Insolvenzanfechtungsrecht – BGH: Konkretisierung der „Neujustierung“ bei der Vorsatzanfechtung

Bei der Vorsatzanfechtung nach § 133 InsO hat der BGH nun aktuell seine bisherige Rechtsprechung geändert. Die neue Entscheidung erschwert den Insolvenzverwaltern die Anfechtung insbesondere gegenüber Lieferanten und Dienstleistern, die keine detaillierten Einblicke in die wirtschaftliche Situation des
BGH, Urteil vom 10.02.2022 – IX ZR 148/19

Sachverhalt

Die klagende Insolvenzverwalterin einer Spedition macht gegen die Beklagte die Anfechtbarkeit von insgesamt 36 Zahlungen auf Vergütungsansprüche für Transportleistungen nach § 133 Abs. 1 InsO im Zeitraum April 2014 bis September 2015 geltend.
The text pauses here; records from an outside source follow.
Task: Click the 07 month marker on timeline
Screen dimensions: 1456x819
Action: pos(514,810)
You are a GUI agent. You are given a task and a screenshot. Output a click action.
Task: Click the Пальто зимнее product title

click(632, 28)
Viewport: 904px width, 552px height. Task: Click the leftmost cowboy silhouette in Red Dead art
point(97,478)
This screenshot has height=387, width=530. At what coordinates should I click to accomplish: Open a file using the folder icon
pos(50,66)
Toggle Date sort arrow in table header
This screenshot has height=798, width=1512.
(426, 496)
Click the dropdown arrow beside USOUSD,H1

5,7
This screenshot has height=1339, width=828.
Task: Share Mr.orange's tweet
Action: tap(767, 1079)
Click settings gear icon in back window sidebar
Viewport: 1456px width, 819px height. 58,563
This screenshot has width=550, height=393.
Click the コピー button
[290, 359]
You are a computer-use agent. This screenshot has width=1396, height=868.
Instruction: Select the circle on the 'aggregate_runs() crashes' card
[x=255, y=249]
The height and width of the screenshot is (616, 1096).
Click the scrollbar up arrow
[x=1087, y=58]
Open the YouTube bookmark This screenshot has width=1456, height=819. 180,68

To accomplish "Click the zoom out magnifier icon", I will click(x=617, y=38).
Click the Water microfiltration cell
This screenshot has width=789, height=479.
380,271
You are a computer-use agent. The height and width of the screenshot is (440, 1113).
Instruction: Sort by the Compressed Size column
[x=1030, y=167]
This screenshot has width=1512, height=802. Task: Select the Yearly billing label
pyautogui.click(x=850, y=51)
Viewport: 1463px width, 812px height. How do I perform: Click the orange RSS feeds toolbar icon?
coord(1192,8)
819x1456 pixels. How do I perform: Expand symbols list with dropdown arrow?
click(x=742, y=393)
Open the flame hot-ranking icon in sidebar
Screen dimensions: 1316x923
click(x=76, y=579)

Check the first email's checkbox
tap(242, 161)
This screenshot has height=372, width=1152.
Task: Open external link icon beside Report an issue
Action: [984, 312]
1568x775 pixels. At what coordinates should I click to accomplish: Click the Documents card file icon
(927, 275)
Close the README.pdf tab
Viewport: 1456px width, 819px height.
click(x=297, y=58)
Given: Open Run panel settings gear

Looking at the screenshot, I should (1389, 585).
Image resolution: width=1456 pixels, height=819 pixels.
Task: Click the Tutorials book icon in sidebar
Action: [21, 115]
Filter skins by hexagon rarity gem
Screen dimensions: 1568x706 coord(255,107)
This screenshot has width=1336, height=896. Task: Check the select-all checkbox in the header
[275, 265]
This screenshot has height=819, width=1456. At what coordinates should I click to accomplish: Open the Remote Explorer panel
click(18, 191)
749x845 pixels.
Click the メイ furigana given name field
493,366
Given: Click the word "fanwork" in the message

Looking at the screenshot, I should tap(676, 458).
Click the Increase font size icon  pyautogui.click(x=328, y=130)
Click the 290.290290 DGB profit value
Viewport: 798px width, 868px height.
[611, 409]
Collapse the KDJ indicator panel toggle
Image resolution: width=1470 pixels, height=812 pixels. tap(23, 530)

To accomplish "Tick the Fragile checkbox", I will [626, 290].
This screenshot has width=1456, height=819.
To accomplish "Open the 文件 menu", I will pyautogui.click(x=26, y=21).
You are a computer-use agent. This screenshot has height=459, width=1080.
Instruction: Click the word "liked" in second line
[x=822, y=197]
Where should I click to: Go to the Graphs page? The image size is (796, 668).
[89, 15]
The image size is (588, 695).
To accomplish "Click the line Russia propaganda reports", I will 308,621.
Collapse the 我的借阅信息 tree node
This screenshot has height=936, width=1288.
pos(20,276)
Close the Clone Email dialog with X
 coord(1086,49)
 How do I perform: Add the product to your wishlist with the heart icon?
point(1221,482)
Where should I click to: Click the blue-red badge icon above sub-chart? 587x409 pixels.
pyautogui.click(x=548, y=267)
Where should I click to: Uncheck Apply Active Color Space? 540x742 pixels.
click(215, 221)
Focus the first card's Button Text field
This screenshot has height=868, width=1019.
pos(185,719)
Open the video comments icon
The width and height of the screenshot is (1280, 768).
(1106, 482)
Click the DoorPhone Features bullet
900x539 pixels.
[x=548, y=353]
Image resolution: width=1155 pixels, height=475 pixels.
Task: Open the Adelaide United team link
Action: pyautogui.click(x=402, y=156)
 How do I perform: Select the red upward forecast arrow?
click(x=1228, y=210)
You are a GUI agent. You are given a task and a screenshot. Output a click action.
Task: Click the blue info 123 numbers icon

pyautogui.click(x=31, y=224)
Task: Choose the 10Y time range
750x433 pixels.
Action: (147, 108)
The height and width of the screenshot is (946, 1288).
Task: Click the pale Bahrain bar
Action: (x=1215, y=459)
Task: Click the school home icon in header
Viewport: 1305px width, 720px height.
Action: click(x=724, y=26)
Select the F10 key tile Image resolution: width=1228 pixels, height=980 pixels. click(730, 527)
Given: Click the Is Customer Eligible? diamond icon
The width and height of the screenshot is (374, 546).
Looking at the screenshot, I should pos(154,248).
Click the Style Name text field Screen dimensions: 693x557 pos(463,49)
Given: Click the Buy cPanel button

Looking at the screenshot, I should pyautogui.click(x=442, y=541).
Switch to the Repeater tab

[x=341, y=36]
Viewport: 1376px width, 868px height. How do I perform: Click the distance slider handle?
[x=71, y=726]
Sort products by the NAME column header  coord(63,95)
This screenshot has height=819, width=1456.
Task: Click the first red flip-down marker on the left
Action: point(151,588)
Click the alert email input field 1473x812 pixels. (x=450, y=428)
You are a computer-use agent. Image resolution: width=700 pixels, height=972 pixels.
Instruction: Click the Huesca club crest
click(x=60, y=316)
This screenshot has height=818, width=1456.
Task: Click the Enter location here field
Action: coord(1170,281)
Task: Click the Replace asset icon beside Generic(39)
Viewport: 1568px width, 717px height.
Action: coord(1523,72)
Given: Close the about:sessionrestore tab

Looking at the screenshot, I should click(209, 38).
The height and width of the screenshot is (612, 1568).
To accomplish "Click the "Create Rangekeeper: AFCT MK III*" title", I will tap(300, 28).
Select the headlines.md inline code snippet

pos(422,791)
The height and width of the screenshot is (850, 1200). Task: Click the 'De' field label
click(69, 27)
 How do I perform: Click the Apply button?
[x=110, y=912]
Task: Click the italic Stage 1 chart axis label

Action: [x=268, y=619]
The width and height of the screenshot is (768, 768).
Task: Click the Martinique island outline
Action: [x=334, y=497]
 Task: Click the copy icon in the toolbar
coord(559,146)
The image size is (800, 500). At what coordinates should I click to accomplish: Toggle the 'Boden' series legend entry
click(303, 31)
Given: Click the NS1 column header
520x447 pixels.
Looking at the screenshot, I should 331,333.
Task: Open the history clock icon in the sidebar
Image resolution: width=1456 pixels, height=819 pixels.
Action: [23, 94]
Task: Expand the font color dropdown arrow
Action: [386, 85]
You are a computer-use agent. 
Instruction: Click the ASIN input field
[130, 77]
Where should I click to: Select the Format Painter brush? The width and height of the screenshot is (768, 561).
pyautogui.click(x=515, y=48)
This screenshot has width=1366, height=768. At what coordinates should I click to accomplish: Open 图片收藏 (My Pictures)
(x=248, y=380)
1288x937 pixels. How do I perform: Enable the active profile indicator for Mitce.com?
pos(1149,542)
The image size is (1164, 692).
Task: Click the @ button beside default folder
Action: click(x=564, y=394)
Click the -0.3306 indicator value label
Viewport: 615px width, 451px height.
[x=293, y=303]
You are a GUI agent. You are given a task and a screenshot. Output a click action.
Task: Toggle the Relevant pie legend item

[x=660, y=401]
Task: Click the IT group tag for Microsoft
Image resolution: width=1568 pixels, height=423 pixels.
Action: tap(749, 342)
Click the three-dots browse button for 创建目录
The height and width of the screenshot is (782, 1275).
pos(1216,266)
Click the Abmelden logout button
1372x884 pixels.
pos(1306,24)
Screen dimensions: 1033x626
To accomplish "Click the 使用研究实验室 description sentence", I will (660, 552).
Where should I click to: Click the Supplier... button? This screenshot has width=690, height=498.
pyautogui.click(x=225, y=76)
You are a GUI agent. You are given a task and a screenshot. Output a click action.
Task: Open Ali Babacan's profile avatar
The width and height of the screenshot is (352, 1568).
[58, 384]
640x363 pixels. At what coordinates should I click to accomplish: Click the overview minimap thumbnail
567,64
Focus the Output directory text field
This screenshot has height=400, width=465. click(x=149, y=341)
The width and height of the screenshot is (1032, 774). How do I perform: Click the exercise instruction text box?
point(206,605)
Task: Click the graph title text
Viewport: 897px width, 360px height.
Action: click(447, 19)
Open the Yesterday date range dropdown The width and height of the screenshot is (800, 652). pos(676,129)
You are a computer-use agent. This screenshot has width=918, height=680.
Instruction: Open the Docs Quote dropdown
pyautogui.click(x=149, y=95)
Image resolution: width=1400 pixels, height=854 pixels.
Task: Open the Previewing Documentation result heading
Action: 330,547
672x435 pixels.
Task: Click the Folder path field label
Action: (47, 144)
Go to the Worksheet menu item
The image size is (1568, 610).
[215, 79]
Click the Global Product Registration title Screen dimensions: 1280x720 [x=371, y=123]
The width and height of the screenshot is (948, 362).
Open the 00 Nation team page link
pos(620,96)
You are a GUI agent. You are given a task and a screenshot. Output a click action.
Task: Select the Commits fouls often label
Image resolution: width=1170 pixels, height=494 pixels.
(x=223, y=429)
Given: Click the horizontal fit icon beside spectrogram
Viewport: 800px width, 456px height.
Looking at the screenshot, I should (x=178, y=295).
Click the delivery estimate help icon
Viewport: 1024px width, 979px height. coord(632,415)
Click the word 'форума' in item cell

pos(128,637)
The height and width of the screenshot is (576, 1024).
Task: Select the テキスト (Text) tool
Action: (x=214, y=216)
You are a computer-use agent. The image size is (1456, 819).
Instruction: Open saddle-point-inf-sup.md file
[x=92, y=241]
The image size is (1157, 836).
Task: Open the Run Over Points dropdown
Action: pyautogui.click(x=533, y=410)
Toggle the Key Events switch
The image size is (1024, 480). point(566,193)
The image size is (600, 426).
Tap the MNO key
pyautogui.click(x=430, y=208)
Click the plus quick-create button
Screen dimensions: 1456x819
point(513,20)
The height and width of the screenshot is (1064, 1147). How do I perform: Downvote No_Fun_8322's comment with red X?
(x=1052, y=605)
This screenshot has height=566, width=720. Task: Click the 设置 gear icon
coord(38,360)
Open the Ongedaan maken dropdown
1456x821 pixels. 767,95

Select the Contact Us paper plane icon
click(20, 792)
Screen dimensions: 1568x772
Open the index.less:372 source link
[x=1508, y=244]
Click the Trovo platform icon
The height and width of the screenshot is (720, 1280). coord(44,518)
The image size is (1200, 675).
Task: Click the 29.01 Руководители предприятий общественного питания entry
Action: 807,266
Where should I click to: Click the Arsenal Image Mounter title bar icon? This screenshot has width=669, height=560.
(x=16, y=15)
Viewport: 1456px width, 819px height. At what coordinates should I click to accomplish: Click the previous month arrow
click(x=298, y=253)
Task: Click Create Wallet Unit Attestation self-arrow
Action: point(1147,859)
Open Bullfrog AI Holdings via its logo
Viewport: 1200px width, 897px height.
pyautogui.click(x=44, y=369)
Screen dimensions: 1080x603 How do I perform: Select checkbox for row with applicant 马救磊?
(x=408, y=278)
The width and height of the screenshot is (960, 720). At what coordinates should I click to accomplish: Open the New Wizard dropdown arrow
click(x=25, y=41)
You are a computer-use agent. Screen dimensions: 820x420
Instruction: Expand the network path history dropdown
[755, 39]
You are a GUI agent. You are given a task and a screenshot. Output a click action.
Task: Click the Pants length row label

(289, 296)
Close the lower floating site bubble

Der Insolvenzeröffnung lag ein am 31.07.2015 gestellter Insolvenzantrag zugrunde. Bereits Anfang des Jahres 2013 hatten einige öffentlich-rechtliche Gläubiger vergebens versucht zu vollstrecken und Insolvenzantrag gestellt, die nach Zahlungen Dritter für erledigt erklärt wurden. Gegenüber dem Finanzamt hat die Schuldnerin ihre Zahlungsunfähigkeit eingeräumt. Der Beklagten, die seit Jahren eine Geschäftsbeziehung zur Schuldnerin hatte, waren diese Umstände nicht bekannt. Sie kannte nur das im Wesentlichen seit Jahren gleichbleibend schleppende Zahlungsverhalten und ihre teils vergebenen Mahnungen, in denen gerichtliche Mahnverfahren oder rechtliche Schritte in Aussicht gestellt wurden. Die Berufung gegen das bezüglich der Hauptforderung stattgebende Urteil des Landgerichts wurde durch Beschluss nach § 522 Abs. 2 ZPO zurückgewiesen. Die vom Senat daraufhin zugelassene Revision war erfolgreich und führte zur Klageabweisung.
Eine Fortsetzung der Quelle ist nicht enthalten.